Abstract Body: Introduction: Blood-derived macrophages become activated and contribute to a toxic environment in the brain after intracerebral hemorrhage (ICH). However, after three days, these macrophages become reparative and essential to tissue repair and recovery. The mechanisms by which this happens are poorly understood, but both myelin and cholesterol have been implicated in suppressing the macrophage response to different inflammatory signals. We have previously demonstrated through RNA sequencing that myelin suppresses responses to a broad range of diverse stimuli, while cholesterol only suppresses the response to lipopolysaccharides (LPS). The LXR agonist T091317 also suppressed responses, but not to the extent of myelin. We hypothesized that myelin would suppress cytokine production in the macrophage response to S100A9 and LPS.

Methods and Results: Murine bone marrow-derived macrophages were pretreated with myelin for 18 hours before stimulation with S100A9 or LPS. Cytokine concentrations of TNF, IL-6, CCL2, and IL-10 were measured by cytometric bead array and analyzed by flow cytometry. Myelin seemed to have no significant effect on TNF production (Fig 1A). Myelin limited IL-6 production in response to S100A9 but not to LPS, but the LXR antagonist GSK2033 was unable to reverse this suppression (Fig 1B). Myelin increased CCL2 production in response to both stimulations in an LXR-dependent way (Fig 1C). IL-10 production was decreased in the myelin-treated conditions, and GSK2033 was unable to reverse this (Fig 1D).

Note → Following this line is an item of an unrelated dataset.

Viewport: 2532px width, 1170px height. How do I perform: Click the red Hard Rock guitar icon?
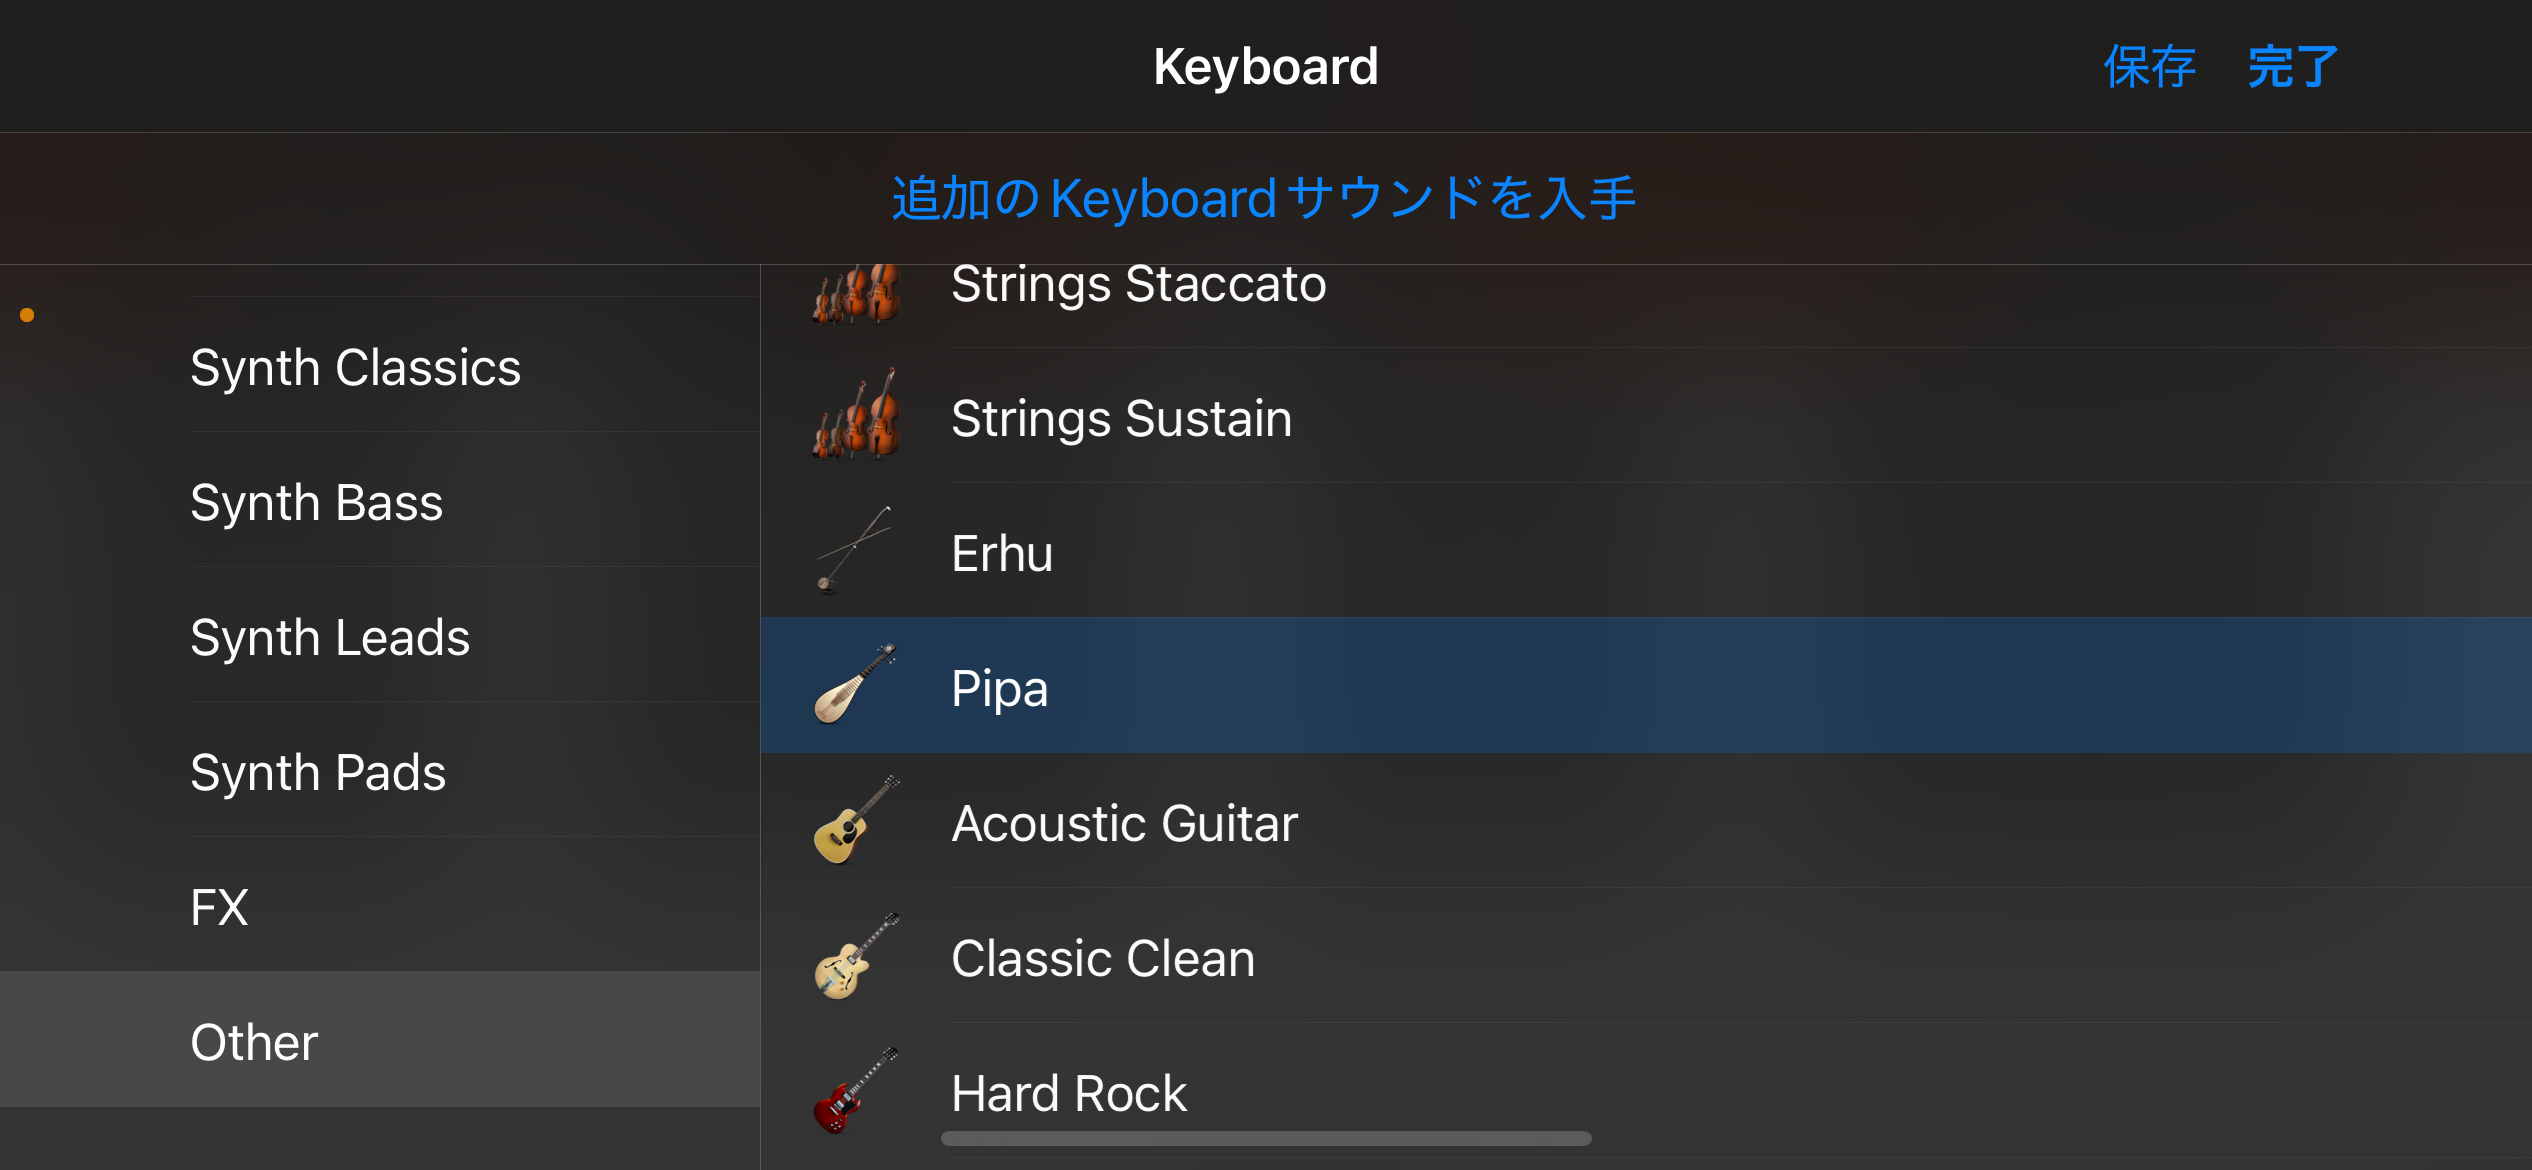coord(855,1091)
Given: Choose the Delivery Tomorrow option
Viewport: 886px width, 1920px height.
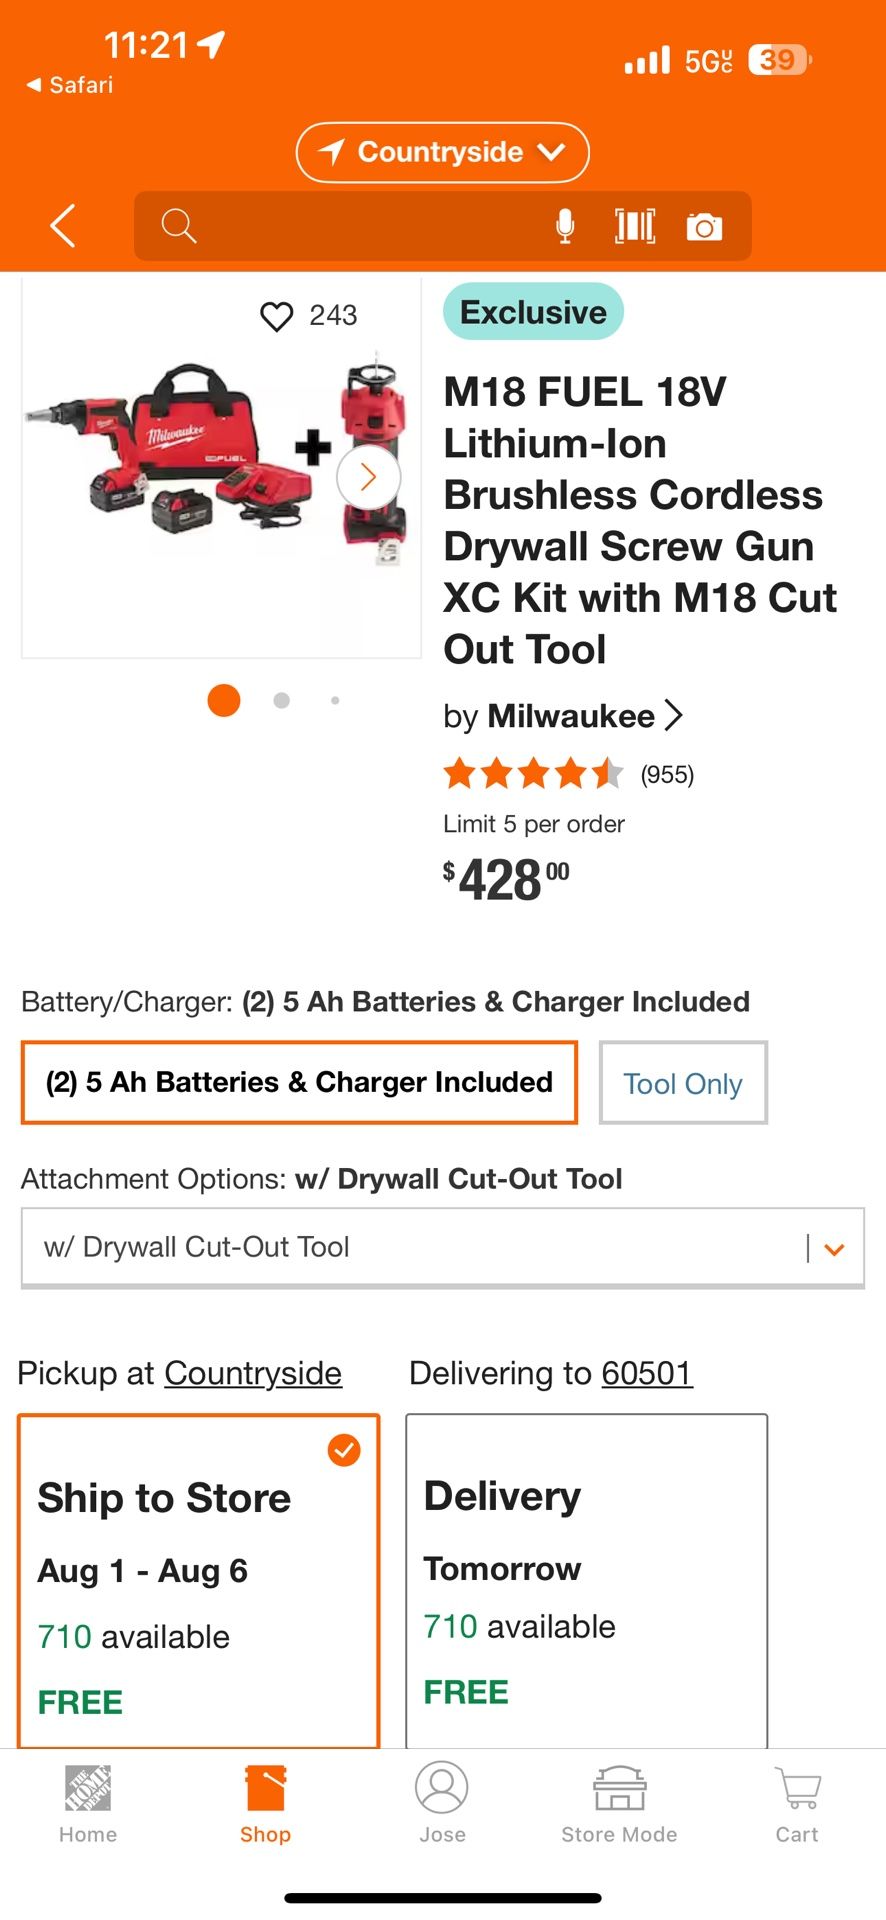Looking at the screenshot, I should point(586,1580).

Conclusions: The measurement of protein responses may be more informative than transcriptional responses and it can help validate the RNA seq. Myelin suppressed some cytokine production, but not to the extent of what was shown in the RNA seq. This suggests that myelin may play a role in the suppressive response of macrophages to ICH, but other components are involved as well.